This weekend I visited the town I grew up in. I stayed for three nights over the course of a long weekend, and that’s probably the longest i’ll ever spend back there.My parents have bought a house in Worthing and are going through the buying and selling process. While contracts are yet to be exchanged, it’s looking like the sale will go through and they’ll be moving from Chelmsford at the end of this month.
I moved away from Chelmsford several years ago now, I was one of those people who never came home during the summer breaks at university – why on earth would I, living in sunny Brighton? I’m not really one to get attached to places or houses, and i’m not remotely attached to Chelmsford. I lived there between the ages of 7 and 19, I wasn’t even born there.
Still, I did do all of my growing up there, and I made some friends for life. Rai and I didn’t do much this weekend, but we did have a casual pub night out that we’d struggle to do in London. We went to the Wheatsheaf with a couple of friends and just had a few drinks and played pool. While there are literally millions of pubs in London, it’s pretty tough to find one quiet enough that you can have a couple of drinks and play a game of pool without having to fight for a table.

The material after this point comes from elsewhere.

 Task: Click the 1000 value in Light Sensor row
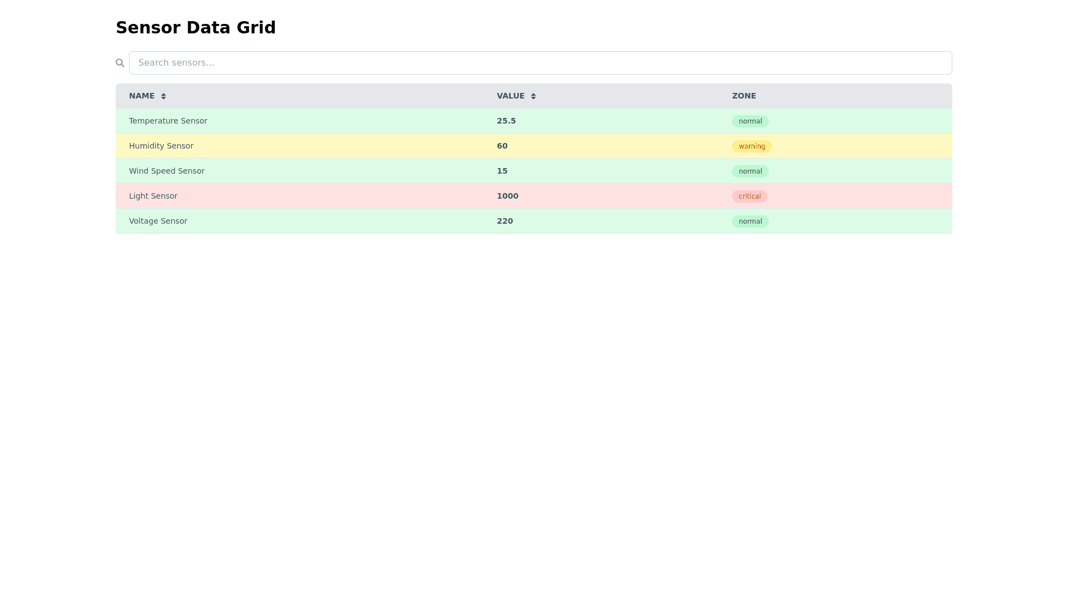(507, 196)
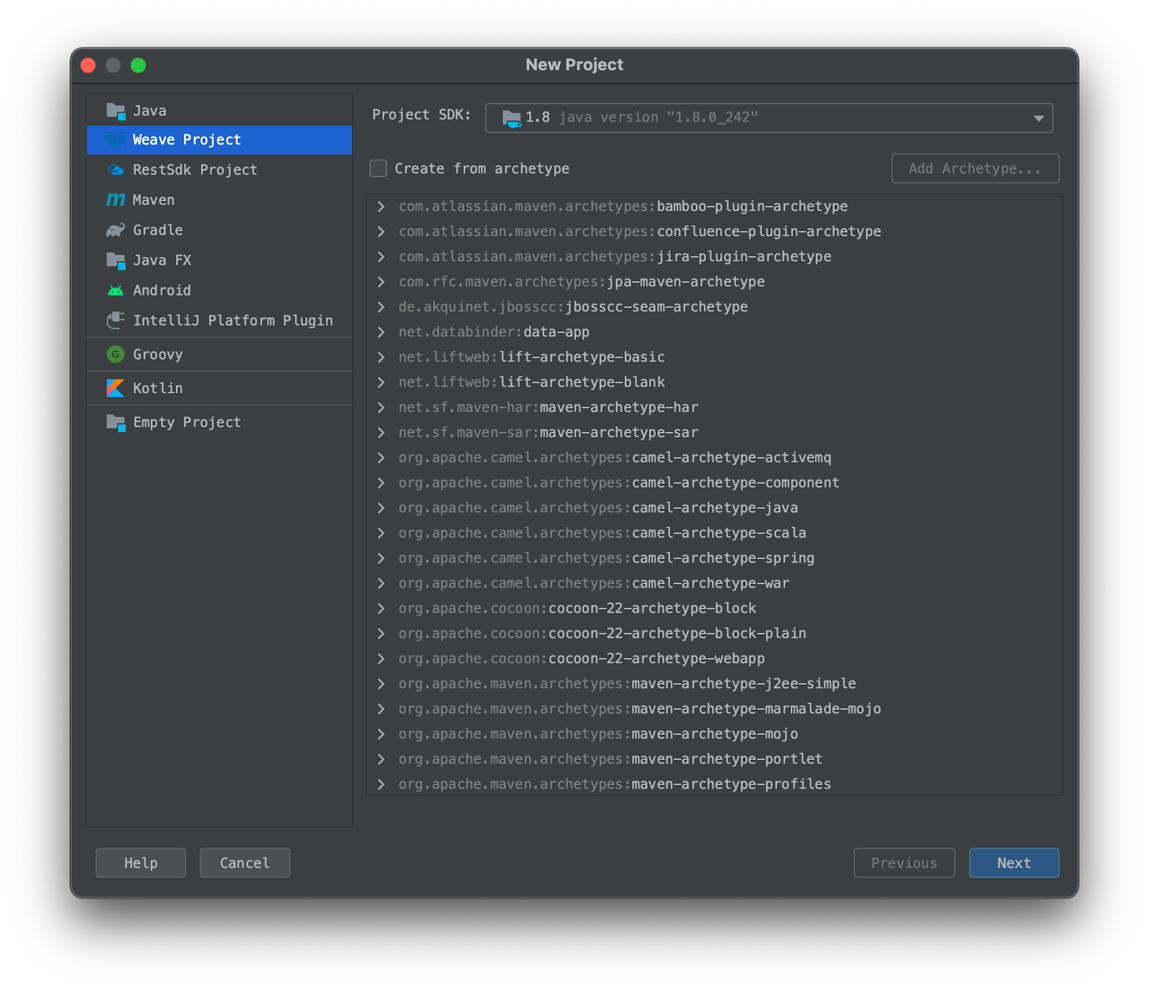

That got me thinking to Christmas time. Normally I go out on Christmas Eve with my friends, typically we find a pub somewhere or end up in a fairly underwhelming club, but it always ends up being a brilliant night because I run into people I haven’t seen for years, and everyone is on some sort of top form ‘Christmas hype’. When my parents move to Worthing, I’ll miss out.

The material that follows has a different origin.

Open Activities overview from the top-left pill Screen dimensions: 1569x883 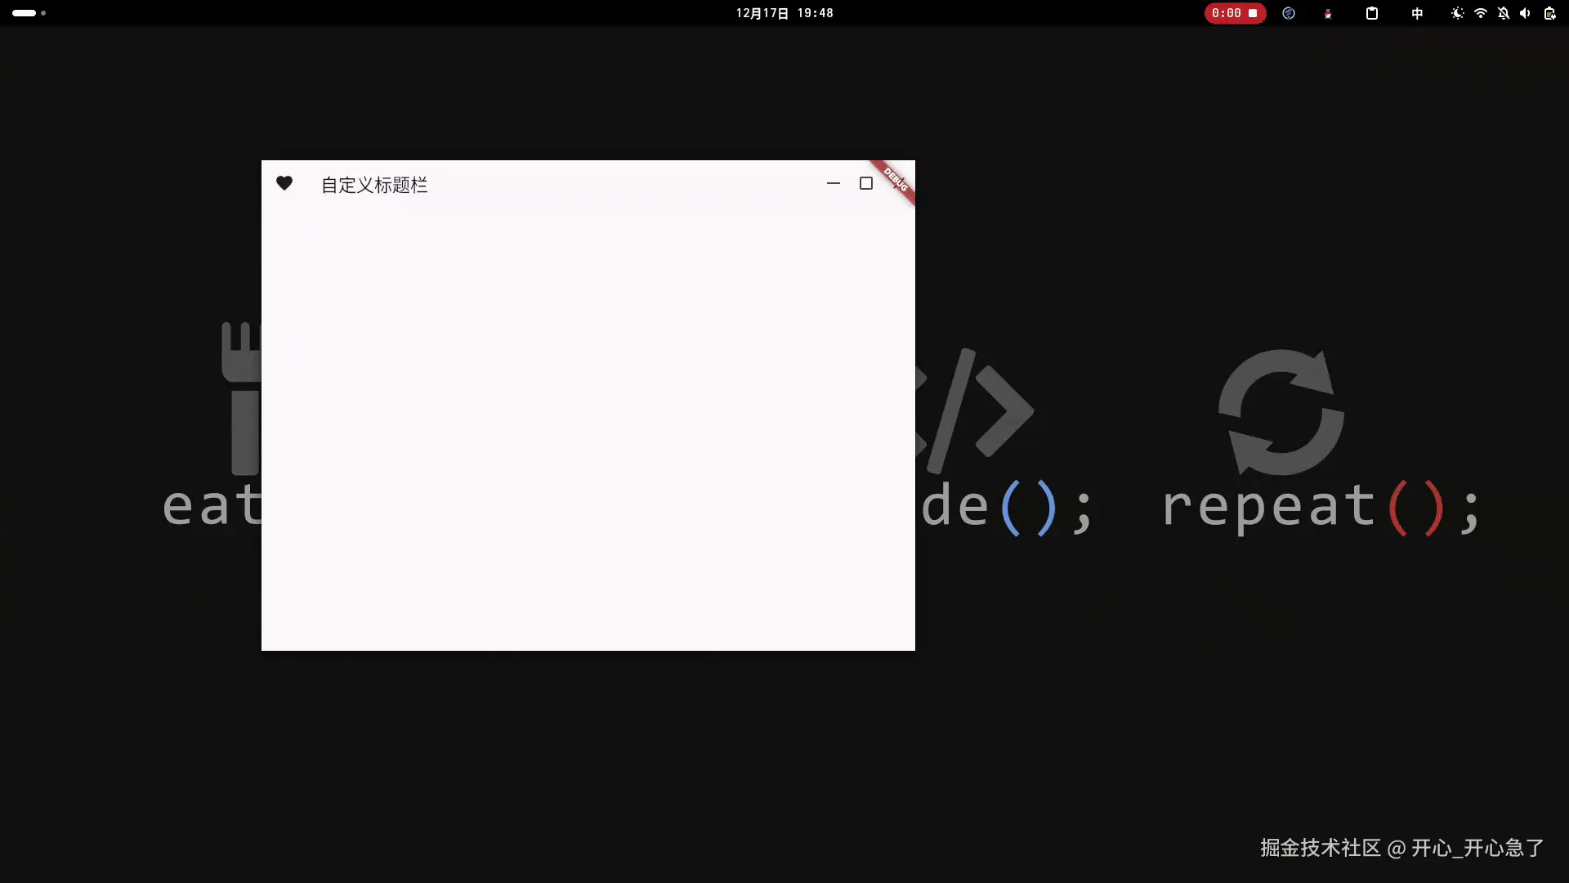pyautogui.click(x=24, y=13)
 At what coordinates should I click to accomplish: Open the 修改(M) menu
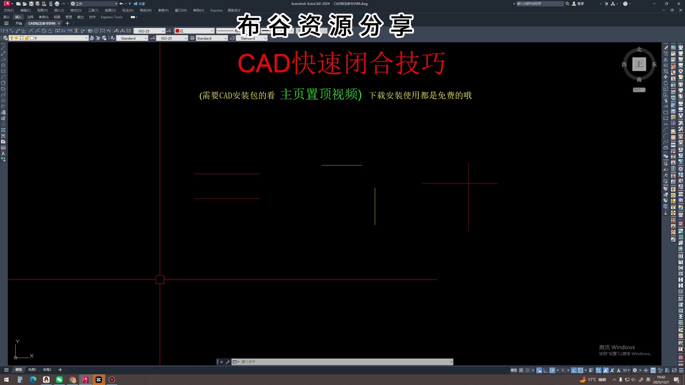146,10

It’s just little things like that, that i’ll miss. It’s silly really, because a lot of my friends are moving on too, and I imagine in a year or so the population of Chelmsford that I still know will look very different.
Still, my parents moving offers me the opportunity to explore somewhere new, and means my mum and dad must think i’ve got my shit together and won’t be moving back home ever again. So that’s great news. The last year has been one of immense change, and I suppose this is just the last alteration to get used to.